In recent years, we’ve seen a handful of Canadian bands leaving their mark on the emo/pop-punk scene. Seaway, Rarity and Like Pacific have followed the footsteps of influential Canucks Sum 41 and Simple Plan. You can now add Castlefield to that pool of bands.
Based out of Ottawa, Ontario, the quartet are releasing their second EP, ‘Tunnel Vision’, tomorrow through Penultimate Records (Handguns, Bukowski, Brightr). Its four tracks sees Castlefield blur the boundaries between emo and pop-punk providing a set of songs full of straight up honesty. Combined with an accessible, upbeat sound, it gives the Canadian four-piece plenty of potential going forward.
As always, Already Heard loves to put the spotlight on exciting up-and-coming bands and Castlefield is no different. Ahead of its full release, we’re premiering ‘Tunnel Vision’ in its entirety. We also spoke to vocalist and guitarist Ryan Fitz, as he gives a track-by-track breakdown of the EP.
Best Laid Plans
This was the song the took the longest to write on ‘Tunnel Vision’. I wrote the song in its earliest form, probably somewhere around early 2015. My friends and family have probably heard me play it a million different ways by now, because of how many shapes and forms it’s existed in, I even used to perform it a lot when I would play solo shows back in the day. The song didn’t really start taking its final form until I brought it to the rest of the guys and we turned it into more of a “pop-punk” sounding tune around late last year.
I am really proud of how it sounds now and how we all did our own part to make it come to life. While it was the longest process for writing a song for ‘Tunnel Vision’, I think it was definitely worth the amount of time it took to create.
‘Heaven Sent’ is a song that started with an interesting chord pattern that myself and Connor (Neilson – guitar) came up with together in an open tuning that I like to think we created. This is definitely the odd one out on the EP, because we just wanted to try something different. ‘Heaven Sent’ almost abandons the idea that we are anything close to a pop-punk band and it almost goes in more of a post-hardcore direction at points. This is one of those songs that we wrote purely from emotion and didn’t think too hard about trying to fit into a genre somewhere.

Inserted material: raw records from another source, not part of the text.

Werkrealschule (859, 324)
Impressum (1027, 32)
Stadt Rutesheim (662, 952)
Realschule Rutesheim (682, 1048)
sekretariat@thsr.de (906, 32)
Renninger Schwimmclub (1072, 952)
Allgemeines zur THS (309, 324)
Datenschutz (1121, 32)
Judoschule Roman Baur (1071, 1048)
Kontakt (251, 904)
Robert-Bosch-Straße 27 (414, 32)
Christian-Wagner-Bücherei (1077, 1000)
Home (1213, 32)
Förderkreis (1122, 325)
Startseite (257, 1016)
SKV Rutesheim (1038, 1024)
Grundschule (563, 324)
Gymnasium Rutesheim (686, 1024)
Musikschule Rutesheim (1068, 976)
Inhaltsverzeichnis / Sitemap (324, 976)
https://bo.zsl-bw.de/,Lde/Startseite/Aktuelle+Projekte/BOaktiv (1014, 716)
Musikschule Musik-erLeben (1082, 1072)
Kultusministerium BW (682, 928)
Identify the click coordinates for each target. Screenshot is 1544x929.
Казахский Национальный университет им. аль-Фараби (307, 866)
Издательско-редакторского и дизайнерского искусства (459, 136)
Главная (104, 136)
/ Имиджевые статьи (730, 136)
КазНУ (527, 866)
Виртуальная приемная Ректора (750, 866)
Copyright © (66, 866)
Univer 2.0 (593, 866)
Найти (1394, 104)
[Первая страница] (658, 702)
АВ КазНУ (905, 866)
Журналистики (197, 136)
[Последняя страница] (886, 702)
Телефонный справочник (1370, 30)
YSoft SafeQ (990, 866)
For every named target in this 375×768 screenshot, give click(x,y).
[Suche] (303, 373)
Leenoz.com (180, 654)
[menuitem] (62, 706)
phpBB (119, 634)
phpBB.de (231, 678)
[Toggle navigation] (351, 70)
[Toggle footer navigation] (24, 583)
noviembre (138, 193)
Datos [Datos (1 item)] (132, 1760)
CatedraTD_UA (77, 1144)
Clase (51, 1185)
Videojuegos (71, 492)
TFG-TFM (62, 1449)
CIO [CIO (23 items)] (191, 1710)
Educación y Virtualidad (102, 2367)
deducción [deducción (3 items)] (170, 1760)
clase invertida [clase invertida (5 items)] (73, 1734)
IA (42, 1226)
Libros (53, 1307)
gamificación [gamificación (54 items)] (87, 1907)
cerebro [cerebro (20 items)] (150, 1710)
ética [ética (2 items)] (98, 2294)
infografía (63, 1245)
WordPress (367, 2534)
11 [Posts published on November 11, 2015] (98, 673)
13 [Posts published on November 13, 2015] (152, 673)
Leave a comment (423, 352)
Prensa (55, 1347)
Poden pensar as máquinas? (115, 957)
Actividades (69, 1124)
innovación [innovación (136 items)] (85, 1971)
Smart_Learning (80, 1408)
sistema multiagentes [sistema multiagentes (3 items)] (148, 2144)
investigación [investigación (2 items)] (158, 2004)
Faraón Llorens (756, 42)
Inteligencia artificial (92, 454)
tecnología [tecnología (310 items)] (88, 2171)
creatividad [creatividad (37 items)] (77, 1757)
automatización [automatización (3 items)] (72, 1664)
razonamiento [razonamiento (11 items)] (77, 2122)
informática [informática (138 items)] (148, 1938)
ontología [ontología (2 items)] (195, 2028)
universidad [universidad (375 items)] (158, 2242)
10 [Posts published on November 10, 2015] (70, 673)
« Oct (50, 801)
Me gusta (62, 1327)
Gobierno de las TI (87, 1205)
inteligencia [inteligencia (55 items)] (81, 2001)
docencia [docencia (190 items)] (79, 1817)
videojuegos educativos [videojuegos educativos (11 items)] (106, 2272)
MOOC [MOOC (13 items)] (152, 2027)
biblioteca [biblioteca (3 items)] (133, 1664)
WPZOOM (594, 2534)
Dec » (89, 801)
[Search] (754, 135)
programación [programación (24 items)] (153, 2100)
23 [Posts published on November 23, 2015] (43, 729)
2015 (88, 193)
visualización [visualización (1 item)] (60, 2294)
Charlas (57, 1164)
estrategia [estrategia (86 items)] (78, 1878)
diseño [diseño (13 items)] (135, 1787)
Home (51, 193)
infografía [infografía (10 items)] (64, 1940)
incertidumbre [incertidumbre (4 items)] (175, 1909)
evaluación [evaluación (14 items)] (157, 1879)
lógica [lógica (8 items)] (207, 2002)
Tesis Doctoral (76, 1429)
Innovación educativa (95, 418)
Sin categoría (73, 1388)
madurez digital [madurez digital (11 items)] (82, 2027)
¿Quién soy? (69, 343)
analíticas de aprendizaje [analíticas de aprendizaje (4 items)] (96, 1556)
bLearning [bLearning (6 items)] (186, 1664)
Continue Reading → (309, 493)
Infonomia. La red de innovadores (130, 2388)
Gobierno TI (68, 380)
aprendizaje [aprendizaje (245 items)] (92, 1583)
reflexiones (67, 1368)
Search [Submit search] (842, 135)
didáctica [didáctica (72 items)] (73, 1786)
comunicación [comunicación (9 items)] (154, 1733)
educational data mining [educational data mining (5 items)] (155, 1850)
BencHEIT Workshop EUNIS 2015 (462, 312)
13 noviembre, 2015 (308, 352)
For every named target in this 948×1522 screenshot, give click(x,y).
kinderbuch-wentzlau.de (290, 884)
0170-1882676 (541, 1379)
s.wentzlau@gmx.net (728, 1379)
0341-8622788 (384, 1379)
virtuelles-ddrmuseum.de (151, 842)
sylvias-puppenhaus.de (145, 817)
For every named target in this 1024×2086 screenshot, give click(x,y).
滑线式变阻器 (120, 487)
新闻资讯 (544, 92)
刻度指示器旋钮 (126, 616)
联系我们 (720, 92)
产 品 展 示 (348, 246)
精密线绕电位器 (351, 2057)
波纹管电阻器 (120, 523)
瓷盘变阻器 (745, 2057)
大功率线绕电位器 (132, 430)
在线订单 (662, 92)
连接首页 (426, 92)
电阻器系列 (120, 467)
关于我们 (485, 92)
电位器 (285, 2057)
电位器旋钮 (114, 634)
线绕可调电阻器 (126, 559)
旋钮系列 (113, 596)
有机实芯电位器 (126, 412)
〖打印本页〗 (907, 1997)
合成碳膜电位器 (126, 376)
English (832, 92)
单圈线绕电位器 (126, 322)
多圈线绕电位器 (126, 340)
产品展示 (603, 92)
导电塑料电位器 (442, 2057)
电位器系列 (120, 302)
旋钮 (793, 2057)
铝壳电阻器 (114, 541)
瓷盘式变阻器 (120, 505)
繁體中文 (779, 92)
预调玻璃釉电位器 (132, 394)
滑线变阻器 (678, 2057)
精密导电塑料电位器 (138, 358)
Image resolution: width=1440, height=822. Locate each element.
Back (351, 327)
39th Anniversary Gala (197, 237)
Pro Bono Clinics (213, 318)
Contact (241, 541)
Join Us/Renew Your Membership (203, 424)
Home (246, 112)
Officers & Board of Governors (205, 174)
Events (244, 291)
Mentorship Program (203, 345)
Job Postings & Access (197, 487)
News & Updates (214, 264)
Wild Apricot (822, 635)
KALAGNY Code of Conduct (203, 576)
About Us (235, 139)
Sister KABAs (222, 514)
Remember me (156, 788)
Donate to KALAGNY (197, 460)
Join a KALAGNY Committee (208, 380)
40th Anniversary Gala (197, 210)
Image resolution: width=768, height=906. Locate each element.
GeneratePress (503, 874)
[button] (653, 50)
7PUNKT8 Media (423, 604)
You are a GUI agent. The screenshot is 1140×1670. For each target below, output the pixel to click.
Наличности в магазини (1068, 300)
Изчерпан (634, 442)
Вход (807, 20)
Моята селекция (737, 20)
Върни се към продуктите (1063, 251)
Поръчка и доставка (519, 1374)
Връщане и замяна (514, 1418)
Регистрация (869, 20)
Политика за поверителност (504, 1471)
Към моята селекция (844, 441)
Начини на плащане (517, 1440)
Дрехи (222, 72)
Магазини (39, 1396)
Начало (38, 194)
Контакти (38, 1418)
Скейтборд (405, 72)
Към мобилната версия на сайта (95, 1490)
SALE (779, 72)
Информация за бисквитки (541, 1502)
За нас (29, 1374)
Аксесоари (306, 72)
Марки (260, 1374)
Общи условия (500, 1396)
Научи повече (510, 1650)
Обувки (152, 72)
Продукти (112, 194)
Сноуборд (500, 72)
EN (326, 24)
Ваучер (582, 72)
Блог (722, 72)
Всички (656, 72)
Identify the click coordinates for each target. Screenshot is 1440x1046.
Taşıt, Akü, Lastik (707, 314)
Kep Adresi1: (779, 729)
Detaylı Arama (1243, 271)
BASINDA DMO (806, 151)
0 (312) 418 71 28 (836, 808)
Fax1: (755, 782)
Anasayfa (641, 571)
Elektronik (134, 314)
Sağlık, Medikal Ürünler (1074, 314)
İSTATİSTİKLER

I wrote it about growing up in a household where you might not always have the support you desire from your loved ones, and how tough that can be to get over. Everything came together fairly quickly because of how exciting the process of writing something completely different was. I really like how much we experimented with things here. I’ll never forget tracking the end portion of it in the studio and Anton being like “I thought you guys were an emo band, what’s this??” That’s why we chose to make it the second track, so it will come in and surprise the listeners and that’s probably why it’s the one I’m most excited to see people’s reaction to.
‘Joyless’ is a song that started out as an idea to try to write something more poppy and fast-paced for the EP – but I don’t think I ever intended for it to have the emotional meaning it does. Castlefield doesn’t like to put too many boundaries on how we write, and since we use the band as an outlet for our emotions, we let everyone in the band contribute to the songwriting how they want to. That really shines through on this song.
It was written back before we had Jon (Reid) as a drummer, so Matt (Spafford – bass) wrote and played drums on it. A lot of it is him having fun playing punk beats and Connor having lots of fun on guitar, while I just came to the table with a very simple chord progression.
We happened to write this song in a period of my life where I was really going through a lot of emotional growing pains. I wasn’t really paying attention in school, it was my first time being in a serious relationship, and mentally I wasn’t doing well at all. So most of the lyrical content is just me pouring that period of my life into a song. Originally I think it was meant to have a pretty sad theme overall, but I changed the chorus a week before we recorded it because I came the realization that you can’t let your problems get the best of you, and everything will get better in time. ‘Joyless’ is definitely the song I put the most of myself into, but it makes me happy to listen to and know that most of the tough things from that part of my life are in the past now.
This started with Connor writing the very calm riff at the start of the song and is just building it from there. I think this song is really cool and different because we are guilty of being a band that uses the “verse chorus verse chorus” writing method a lot. This song is a lot of building up and then the chorus just explodes because of how much lead up there is to it. No song I’ve ever written quite makes me feel like the way this one does. The chorus hits so hard.
The lyrics are mainly just written about the types of relationships many people find themselves in, where one person is usually more attached than the other and then once they break things off. It’s hard to escape the thought of them and move on. A big thanks to Anton DeLost on this one because without his crystal clear production on this, it wouldn’t have come out quite like it did.
‘Tunnel Vision’ by Castlefield is released on 16th November on Penultimate Records.